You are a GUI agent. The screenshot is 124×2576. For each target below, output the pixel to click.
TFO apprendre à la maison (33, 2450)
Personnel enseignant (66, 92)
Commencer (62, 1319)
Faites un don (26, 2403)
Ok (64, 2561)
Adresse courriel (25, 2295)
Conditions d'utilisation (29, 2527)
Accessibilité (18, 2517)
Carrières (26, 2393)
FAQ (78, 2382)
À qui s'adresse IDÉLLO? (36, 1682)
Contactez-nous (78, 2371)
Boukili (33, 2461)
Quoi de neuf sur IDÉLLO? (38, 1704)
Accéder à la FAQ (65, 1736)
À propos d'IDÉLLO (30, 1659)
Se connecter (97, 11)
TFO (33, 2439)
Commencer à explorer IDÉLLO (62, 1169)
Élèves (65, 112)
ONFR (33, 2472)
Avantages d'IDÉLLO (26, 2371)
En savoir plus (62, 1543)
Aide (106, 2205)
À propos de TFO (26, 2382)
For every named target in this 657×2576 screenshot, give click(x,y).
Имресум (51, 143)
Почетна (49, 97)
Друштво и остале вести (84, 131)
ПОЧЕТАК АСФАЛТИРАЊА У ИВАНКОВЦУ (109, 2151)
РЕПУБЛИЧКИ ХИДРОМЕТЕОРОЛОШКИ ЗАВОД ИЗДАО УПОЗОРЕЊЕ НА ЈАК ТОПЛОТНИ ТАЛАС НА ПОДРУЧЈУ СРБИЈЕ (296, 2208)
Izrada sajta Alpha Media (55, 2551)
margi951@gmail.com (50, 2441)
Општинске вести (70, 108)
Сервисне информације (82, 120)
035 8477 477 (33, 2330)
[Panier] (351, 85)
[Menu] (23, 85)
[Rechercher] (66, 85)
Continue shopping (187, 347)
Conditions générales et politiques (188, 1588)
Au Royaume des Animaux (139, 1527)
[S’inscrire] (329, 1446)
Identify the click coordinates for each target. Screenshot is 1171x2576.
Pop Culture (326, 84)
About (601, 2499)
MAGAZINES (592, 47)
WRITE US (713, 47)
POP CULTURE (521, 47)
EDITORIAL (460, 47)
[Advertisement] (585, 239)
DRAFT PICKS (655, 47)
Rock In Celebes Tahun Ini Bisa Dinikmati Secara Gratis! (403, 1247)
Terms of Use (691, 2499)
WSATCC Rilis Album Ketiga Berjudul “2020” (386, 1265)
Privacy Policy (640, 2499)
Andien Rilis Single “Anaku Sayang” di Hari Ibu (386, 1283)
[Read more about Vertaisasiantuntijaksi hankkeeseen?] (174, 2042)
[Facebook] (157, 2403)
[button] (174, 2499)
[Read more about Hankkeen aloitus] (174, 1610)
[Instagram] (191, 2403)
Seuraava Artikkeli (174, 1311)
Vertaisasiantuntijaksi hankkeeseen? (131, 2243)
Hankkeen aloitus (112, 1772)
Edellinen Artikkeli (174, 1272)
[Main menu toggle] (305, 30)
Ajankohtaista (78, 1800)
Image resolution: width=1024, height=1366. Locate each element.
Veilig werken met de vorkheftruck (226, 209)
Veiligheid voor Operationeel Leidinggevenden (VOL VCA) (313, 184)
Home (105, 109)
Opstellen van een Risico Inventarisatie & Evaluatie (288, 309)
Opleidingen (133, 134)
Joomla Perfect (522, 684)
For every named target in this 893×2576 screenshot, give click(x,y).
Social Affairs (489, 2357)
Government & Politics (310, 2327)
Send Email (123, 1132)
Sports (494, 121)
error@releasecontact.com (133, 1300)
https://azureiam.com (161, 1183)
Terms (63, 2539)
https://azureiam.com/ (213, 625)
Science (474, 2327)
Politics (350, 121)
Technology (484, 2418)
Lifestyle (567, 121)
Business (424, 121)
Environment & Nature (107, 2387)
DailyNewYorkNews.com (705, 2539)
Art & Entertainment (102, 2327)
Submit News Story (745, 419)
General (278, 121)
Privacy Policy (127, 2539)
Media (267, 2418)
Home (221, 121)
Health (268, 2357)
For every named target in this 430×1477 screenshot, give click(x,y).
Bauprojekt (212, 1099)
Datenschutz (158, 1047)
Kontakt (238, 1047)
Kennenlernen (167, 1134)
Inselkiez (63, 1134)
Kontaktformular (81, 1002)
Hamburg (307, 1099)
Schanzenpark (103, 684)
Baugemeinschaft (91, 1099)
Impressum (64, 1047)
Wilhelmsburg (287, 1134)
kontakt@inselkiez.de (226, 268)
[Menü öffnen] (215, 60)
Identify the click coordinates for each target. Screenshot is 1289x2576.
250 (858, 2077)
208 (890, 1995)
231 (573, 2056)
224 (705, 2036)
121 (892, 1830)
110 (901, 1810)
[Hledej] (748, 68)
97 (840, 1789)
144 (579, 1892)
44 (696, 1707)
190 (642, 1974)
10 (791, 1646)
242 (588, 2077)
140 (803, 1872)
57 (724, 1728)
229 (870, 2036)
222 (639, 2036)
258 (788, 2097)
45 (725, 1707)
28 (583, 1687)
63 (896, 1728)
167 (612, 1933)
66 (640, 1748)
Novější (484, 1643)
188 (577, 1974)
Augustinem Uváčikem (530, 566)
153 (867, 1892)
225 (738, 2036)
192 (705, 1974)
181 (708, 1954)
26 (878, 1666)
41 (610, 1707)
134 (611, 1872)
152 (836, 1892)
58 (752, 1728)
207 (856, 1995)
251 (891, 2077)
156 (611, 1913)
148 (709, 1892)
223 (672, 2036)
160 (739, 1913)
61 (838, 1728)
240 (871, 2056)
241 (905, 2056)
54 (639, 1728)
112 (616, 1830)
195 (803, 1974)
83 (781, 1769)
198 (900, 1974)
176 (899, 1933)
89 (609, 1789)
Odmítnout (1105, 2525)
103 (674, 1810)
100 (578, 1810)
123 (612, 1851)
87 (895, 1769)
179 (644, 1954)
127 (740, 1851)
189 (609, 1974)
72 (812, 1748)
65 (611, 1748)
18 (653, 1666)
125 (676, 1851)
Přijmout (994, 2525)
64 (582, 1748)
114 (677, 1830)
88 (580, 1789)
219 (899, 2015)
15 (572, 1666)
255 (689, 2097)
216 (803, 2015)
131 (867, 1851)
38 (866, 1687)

:::

### EXERCISE DETAILS
Copy, exactly and only, the lines above that begin with the one containing "margi951@gmail.com (50, 2441)" and finish with the one containing "Screenshot is 1171x2576.".

### TASK RESPONSE
margi951@gmail.com (50, 2441)
Општинске вести (70, 108)
Сервисне информације (82, 120)
035 8477 477 (33, 2330)
[Panier] (351, 85)
[Menu] (23, 85)
[Rechercher] (66, 85)
Continue shopping (187, 347)
Conditions générales et politiques (188, 1588)
Au Royaume des Animaux (139, 1527)
[S’inscrire] (329, 1446)
Identify the click coordinates for each target. Screenshot is 1171x2576.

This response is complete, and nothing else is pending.